* WHAT IS EXPECTED: Filter task. Return each line of the material that holds the string "resolution".

◇ ◇ ◇

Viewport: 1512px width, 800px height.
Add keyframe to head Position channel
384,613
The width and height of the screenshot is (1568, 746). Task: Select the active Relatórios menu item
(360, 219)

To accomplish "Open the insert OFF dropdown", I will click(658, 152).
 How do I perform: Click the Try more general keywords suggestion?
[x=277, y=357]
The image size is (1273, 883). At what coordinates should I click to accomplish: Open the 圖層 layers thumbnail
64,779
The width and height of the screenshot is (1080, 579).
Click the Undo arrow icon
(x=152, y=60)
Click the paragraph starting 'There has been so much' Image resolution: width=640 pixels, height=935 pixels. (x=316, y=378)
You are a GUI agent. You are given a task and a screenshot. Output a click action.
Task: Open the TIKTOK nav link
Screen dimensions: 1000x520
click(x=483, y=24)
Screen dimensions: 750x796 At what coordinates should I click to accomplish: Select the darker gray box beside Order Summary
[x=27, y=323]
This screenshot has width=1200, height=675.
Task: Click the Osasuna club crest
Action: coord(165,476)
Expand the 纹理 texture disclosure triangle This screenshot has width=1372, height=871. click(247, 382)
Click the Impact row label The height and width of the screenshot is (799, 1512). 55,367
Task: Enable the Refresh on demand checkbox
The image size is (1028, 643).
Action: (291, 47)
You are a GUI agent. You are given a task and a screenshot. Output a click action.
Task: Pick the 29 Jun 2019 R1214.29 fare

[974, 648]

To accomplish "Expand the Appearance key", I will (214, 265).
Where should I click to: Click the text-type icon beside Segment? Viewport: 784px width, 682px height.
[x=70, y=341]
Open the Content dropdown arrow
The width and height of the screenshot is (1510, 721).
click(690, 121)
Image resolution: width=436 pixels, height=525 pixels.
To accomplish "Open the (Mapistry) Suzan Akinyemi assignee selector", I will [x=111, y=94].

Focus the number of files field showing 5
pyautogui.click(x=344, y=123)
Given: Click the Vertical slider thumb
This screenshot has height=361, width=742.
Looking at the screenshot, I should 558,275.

◇ ◇ ◇

* EXERCISE ANSWER:
Click the paragraph starting 'There has been so much' Image resolution: width=640 pixels, height=935 pixels. (x=316, y=378)
Image resolution: width=436 pixels, height=525 pixels.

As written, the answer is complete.